Mixin for Ray cluster management and real-time log streaming.

Overview

The RayClientMixin provides Ray cluster operations including job management, real-time log streaming (WebSocket/HTTP), node monitoring, and Ray Serve application control. It's included in both AgentClient (sync) and AsyncAgentClient (async).

Key Features

  • Job Management: List, get, stop Ray jobs
  • Real-time Log Streaming: WebSocket and HTTP-based log tailing with auto-fallback
  • Node Monitoring: Monitor cluster nodes
  • Task Monitoring: Track task execution
  • Ray Serve: Deploy and manage serve applications
  • Resource Protection: StreamLimits to prevent memory exhaustion

Log Streaming

tail_job_logs()

Unified streaming method with automatic protocol selection.

def tail_job_logs(
job_id: str,
timeout: float = 30.0,
*,
protocol: Literal['websocket', 'http', 'auto'] = 'auto'
) -> Generator[str, None, None]

Parameters:

ParameterTypeRequiredDefaultDescription
job_idstrYes-Ray job ID (e.g., 'raysubmit_abc123')
timeoutfloatNo30.0Connection timeout in seconds
protocolLiteral['auto', 'websocket', 'http']No'auto'Protocol selection (see below)

Protocol Options:

  • 'auto': Try WebSocket, fall back to HTTP on failure
  • 'websocket': WebSocket only (lowest latency)
  • 'http': HTTP chunked streaming only (more compatible)

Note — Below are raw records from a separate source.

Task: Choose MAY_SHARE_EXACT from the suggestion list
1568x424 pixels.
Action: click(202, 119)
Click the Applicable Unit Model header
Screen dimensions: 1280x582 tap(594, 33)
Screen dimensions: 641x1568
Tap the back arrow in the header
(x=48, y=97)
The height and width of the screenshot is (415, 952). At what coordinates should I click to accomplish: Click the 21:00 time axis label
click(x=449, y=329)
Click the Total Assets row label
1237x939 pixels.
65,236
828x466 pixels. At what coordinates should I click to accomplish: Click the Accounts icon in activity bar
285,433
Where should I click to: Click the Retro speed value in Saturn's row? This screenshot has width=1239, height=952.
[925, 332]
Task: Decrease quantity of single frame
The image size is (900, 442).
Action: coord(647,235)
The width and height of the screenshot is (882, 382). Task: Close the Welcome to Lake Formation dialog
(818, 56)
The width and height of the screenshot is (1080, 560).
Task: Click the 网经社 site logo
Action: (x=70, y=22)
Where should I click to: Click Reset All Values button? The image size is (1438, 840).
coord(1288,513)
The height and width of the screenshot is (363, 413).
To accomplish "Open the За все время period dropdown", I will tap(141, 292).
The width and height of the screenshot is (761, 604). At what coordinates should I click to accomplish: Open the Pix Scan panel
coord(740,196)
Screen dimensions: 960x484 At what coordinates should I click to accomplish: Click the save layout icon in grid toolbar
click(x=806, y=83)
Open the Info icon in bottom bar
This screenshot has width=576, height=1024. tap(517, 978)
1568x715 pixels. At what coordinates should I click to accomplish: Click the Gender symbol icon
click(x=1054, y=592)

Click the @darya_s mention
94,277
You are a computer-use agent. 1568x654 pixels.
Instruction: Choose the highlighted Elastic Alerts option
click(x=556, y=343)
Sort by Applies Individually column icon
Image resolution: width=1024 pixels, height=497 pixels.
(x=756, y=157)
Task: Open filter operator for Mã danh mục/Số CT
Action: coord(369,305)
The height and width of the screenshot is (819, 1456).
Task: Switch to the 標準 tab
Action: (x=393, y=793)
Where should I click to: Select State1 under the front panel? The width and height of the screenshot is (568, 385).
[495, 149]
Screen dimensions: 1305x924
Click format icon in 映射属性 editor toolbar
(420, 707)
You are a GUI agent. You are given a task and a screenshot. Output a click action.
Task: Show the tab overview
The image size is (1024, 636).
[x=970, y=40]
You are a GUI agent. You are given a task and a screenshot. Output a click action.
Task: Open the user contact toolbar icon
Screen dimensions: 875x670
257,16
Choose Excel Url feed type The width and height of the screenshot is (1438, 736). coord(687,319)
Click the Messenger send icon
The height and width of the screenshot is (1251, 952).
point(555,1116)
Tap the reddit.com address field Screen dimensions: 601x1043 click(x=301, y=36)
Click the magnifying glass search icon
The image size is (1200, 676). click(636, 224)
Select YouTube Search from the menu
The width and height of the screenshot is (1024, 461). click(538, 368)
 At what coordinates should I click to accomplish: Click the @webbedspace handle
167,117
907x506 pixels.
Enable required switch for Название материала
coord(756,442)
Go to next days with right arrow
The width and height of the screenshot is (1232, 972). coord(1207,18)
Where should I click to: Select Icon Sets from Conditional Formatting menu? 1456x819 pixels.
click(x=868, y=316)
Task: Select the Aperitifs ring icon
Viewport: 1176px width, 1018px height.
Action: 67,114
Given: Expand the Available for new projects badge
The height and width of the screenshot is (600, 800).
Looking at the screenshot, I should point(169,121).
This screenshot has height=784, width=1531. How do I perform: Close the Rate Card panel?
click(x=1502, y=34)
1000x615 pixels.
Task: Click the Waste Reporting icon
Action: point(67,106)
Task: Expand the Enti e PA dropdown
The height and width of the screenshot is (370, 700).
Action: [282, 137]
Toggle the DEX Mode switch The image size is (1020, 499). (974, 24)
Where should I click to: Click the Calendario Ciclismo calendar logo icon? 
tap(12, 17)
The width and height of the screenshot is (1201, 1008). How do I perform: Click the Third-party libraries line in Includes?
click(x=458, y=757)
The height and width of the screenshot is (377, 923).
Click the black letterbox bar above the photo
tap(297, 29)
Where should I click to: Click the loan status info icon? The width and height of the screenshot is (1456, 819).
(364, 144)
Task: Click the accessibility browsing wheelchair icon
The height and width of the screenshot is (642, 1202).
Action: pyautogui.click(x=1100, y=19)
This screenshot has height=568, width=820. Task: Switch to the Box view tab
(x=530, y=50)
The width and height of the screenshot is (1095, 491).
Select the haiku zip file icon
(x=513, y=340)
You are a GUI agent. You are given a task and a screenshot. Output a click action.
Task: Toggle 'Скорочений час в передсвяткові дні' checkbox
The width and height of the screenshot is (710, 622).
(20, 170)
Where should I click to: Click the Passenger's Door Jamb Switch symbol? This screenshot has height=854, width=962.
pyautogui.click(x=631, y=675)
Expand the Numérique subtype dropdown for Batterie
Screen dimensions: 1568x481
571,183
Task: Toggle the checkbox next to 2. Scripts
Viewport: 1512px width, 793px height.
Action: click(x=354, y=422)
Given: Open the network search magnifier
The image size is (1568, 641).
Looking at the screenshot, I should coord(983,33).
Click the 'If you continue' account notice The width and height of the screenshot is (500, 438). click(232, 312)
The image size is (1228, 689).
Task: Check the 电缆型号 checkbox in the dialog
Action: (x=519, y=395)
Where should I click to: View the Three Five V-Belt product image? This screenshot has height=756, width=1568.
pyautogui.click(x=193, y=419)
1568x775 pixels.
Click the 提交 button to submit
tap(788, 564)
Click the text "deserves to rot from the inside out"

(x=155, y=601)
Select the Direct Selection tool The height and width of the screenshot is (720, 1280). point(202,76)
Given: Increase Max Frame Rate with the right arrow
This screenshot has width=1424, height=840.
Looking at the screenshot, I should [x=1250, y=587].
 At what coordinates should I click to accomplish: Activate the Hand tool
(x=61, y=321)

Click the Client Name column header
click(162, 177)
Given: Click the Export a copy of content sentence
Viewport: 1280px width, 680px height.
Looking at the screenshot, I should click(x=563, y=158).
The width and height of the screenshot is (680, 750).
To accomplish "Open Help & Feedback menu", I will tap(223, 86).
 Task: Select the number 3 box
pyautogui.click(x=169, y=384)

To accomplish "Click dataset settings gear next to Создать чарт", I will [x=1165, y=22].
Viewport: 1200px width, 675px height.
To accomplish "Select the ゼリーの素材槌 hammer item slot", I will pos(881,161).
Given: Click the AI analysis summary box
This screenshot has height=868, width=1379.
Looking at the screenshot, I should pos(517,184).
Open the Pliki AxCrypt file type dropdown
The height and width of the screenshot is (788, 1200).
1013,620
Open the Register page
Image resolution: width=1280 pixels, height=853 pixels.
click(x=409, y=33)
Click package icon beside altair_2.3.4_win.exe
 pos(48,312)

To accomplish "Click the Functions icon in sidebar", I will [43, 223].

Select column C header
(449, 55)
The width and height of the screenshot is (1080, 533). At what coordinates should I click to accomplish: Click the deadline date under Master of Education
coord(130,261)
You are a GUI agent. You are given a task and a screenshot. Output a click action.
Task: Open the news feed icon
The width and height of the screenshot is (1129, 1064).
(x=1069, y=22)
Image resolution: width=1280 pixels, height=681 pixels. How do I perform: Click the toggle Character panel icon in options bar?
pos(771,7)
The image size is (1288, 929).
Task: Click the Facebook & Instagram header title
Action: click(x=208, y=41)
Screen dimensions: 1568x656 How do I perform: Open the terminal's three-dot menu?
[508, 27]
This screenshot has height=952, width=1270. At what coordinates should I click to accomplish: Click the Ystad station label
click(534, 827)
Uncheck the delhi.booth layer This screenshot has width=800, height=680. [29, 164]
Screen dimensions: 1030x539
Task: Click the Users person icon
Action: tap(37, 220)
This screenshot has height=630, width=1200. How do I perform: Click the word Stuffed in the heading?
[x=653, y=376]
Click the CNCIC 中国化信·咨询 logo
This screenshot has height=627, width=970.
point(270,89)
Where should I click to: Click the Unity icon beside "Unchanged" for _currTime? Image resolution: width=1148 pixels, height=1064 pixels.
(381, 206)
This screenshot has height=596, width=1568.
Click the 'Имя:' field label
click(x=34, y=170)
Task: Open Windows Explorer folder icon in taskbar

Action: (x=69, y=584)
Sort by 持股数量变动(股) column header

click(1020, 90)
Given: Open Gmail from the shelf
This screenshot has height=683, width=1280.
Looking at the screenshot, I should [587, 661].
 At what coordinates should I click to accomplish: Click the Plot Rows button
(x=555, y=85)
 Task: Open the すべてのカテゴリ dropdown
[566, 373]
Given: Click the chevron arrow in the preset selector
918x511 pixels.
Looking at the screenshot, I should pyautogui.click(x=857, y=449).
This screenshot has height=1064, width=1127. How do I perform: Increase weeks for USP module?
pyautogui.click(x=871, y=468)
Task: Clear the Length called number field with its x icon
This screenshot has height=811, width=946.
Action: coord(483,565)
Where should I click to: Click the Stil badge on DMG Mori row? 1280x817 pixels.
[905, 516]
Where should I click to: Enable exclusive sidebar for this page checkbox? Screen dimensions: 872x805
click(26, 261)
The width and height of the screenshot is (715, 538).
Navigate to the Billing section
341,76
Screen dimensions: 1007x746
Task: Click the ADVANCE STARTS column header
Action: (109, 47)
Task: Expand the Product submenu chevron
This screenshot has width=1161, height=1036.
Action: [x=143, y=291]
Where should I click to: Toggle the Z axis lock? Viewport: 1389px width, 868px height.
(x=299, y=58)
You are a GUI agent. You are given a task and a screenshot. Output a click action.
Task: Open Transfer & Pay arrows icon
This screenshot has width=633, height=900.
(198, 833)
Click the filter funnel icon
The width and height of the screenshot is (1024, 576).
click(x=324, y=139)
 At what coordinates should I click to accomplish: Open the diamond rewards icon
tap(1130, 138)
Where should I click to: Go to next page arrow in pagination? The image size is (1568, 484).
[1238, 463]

Yields: Log lines as strings

Example:

# Auto protocol selection (recommended)
for line in client.tail_job_logs('raysubmit_abc123'):
print(line)

# Explicit WebSocket
for line in client.tail_job_logs('raysubmit_abc123', protocol='websocket'):
print(line)

# Explicit HTTP streaming
for line in client.tail_job_logs('raysubmit_abc123', protocol='http'):
print(line)

# With custom timeout
for line in client.tail_job_logs('raysubmit_abc123', timeout=60):
if 'ERROR' in line:
break

websocket_tail_job_logs()

Direct WebSocket streaming for lowest latency.

def websocket_tail_job_logs(
job_id: str,
timeout: float = 30.0
) -> Generator[str, None, None]

Requires: websocket-client package (sync) or websockets package (async)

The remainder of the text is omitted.